(Saved data entries)
....

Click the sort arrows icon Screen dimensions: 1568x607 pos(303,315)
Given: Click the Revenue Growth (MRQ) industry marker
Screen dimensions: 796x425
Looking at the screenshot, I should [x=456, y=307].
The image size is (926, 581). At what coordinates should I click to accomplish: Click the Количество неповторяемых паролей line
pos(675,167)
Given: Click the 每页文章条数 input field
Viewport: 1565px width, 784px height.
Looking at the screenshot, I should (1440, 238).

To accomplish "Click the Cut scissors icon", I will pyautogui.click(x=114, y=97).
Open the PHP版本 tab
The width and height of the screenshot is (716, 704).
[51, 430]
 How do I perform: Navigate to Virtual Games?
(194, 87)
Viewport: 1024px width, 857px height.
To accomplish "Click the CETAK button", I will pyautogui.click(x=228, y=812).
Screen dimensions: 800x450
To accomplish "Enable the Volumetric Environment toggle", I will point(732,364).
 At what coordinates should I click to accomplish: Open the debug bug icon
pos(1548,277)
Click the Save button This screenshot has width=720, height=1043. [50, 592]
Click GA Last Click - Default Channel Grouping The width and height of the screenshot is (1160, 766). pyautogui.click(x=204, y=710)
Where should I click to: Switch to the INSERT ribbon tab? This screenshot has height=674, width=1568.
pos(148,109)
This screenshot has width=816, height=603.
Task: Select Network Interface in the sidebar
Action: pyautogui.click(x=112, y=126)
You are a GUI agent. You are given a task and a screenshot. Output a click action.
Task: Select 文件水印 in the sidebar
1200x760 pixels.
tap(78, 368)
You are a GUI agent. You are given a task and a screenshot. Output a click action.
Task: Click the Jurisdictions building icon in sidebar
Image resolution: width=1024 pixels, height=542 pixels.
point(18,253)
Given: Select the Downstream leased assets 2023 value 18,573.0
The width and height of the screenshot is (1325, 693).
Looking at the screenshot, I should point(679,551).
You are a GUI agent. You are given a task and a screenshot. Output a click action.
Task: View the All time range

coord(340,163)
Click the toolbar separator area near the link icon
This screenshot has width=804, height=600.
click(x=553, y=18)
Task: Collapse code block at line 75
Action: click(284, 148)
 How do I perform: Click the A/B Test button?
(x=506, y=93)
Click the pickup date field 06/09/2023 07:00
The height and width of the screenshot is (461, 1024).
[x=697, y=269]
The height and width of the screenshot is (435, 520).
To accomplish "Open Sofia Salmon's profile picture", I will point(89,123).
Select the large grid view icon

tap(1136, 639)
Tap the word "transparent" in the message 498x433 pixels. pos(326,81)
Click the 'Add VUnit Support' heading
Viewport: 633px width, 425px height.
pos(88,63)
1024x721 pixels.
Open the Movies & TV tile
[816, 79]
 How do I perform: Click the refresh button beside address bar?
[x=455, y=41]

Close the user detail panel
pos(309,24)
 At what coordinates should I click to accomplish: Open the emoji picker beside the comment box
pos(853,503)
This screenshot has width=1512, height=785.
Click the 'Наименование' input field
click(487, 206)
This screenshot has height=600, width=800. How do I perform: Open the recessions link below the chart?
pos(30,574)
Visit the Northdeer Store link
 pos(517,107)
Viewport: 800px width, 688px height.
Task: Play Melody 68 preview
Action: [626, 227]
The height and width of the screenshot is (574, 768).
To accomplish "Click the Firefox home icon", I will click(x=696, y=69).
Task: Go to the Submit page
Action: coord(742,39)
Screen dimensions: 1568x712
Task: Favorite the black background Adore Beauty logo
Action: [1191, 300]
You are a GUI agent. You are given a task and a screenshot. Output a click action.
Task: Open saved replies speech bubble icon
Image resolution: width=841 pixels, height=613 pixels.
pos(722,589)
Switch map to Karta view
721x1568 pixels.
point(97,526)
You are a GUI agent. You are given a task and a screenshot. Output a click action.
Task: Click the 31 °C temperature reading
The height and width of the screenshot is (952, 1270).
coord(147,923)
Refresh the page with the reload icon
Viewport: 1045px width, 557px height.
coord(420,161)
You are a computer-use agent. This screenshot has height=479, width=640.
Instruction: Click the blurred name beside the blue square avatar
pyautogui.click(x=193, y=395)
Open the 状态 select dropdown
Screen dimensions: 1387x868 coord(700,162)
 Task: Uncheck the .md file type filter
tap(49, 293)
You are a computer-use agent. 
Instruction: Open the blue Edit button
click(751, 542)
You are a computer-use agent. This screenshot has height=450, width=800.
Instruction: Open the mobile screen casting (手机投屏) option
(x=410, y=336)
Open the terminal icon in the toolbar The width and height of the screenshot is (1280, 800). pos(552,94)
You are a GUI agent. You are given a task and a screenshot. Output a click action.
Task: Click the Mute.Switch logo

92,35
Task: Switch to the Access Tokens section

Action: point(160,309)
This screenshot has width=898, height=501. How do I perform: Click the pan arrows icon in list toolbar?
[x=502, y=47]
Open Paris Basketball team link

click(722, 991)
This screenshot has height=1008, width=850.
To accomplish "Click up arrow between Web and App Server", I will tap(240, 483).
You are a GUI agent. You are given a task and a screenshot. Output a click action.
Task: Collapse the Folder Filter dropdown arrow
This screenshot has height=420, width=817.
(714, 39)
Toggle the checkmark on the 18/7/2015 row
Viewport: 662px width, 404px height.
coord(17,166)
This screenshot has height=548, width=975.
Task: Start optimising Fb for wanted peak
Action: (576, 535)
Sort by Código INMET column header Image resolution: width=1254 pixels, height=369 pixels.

....

## DESCRIPTION OF THE TASK
A complete, exact transcription of the records is needed.

## EXERCISE RESPONSE
Click the sort arrows icon Screen dimensions: 1568x607 pos(303,315)
Given: Click the Revenue Growth (MRQ) industry marker
Screen dimensions: 796x425
Looking at the screenshot, I should [x=456, y=307].
The image size is (926, 581). At what coordinates should I click to accomplish: Click the Количество неповторяемых паролей line
pos(675,167)
Given: Click the 每页文章条数 input field
Viewport: 1565px width, 784px height.
Looking at the screenshot, I should (1440, 238).

To accomplish "Click the Cut scissors icon", I will pyautogui.click(x=114, y=97).
Open the PHP版本 tab
The width and height of the screenshot is (716, 704).
[51, 430]
 How do I perform: Navigate to Virtual Games?
(194, 87)
Viewport: 1024px width, 857px height.
To accomplish "Click the CETAK button", I will pyautogui.click(x=228, y=812).
Screen dimensions: 800x450
To accomplish "Enable the Volumetric Environment toggle", I will point(732,364).
 At what coordinates should I click to accomplish: Open the debug bug icon
pos(1548,277)
Click the Save button This screenshot has width=720, height=1043. [50, 592]
Click GA Last Click - Default Channel Grouping The width and height of the screenshot is (1160, 766). pyautogui.click(x=204, y=710)
Where should I click to: Switch to the INSERT ribbon tab? This screenshot has height=674, width=1568.
pos(148,109)
This screenshot has width=816, height=603.
Task: Select Network Interface in the sidebar
Action: pyautogui.click(x=112, y=126)
You are a GUI agent. You are given a task and a screenshot. Output a click action.
Task: Select 文件水印 in the sidebar
1200x760 pixels.
tap(78, 368)
You are a GUI agent. You are given a task and a screenshot. Output a click action.
Task: Click the Jurisdictions building icon in sidebar
Image resolution: width=1024 pixels, height=542 pixels.
point(18,253)
Given: Select the Downstream leased assets 2023 value 18,573.0
The width and height of the screenshot is (1325, 693).
Looking at the screenshot, I should point(679,551).
You are a GUI agent. You are given a task and a screenshot. Output a click action.
Task: View the All time range

coord(340,163)
Click the toolbar separator area near the link icon
This screenshot has width=804, height=600.
click(x=553, y=18)
Task: Collapse code block at line 75
Action: click(284, 148)
 How do I perform: Click the A/B Test button?
(x=506, y=93)
Click the pickup date field 06/09/2023 07:00
The height and width of the screenshot is (461, 1024).
[x=697, y=269]
The height and width of the screenshot is (435, 520).
To accomplish "Open Sofia Salmon's profile picture", I will point(89,123).
Select the large grid view icon

tap(1136, 639)
Tap the word "transparent" in the message 498x433 pixels. pos(326,81)
Click the 'Add VUnit Support' heading
Viewport: 633px width, 425px height.
pos(88,63)
1024x721 pixels.
Open the Movies & TV tile
[816, 79]
 How do I perform: Click the refresh button beside address bar?
[x=455, y=41]

Close the user detail panel
pos(309,24)
 At what coordinates should I click to accomplish: Open the emoji picker beside the comment box
pos(853,503)
This screenshot has width=1512, height=785.
Click the 'Наименование' input field
click(487, 206)
This screenshot has height=600, width=800. How do I perform: Open the recessions link below the chart?
pos(30,574)
Visit the Northdeer Store link
 pos(517,107)
Viewport: 800px width, 688px height.
Task: Play Melody 68 preview
Action: [626, 227]
The height and width of the screenshot is (574, 768).
To accomplish "Click the Firefox home icon", I will click(x=696, y=69).
Task: Go to the Submit page
Action: coord(742,39)
Screen dimensions: 1568x712
Task: Favorite the black background Adore Beauty logo
Action: [1191, 300]
You are a GUI agent. You are given a task and a screenshot. Output a click action.
Task: Open saved replies speech bubble icon
Image resolution: width=841 pixels, height=613 pixels.
pos(722,589)
Switch map to Karta view
721x1568 pixels.
point(97,526)
You are a GUI agent. You are given a task and a screenshot. Output a click action.
Task: Click the 31 °C temperature reading
The height and width of the screenshot is (952, 1270).
coord(147,923)
Refresh the page with the reload icon
Viewport: 1045px width, 557px height.
coord(420,161)
You are a computer-use agent. This screenshot has height=479, width=640.
Instruction: Click the blurred name beside the blue square avatar
pyautogui.click(x=193, y=395)
Open the 状态 select dropdown
Screen dimensions: 1387x868 coord(700,162)
 Task: Uncheck the .md file type filter
tap(49, 293)
You are a computer-use agent. 
Instruction: Open the blue Edit button
click(751, 542)
You are a computer-use agent. This screenshot has height=450, width=800.
Instruction: Open the mobile screen casting (手机投屏) option
(x=410, y=336)
Open the terminal icon in the toolbar The width and height of the screenshot is (1280, 800). pos(552,94)
You are a GUI agent. You are given a task and a screenshot. Output a click action.
Task: Click the Mute.Switch logo

92,35
Task: Switch to the Access Tokens section

Action: point(160,309)
This screenshot has width=898, height=501. How do I perform: Click the pan arrows icon in list toolbar?
[x=502, y=47]
Open Paris Basketball team link

click(722, 991)
This screenshot has height=1008, width=850.
To accomplish "Click up arrow between Web and App Server", I will tap(240, 483).
You are a GUI agent. You are given a task and a screenshot. Output a click action.
Task: Collapse the Folder Filter dropdown arrow
This screenshot has height=420, width=817.
(714, 39)
Toggle the checkmark on the 18/7/2015 row
Viewport: 662px width, 404px height.
coord(17,166)
This screenshot has height=548, width=975.
Task: Start optimising Fb for wanted peak
Action: (576, 535)
Sort by Código INMET column header Image resolution: width=1254 pixels, height=369 pixels.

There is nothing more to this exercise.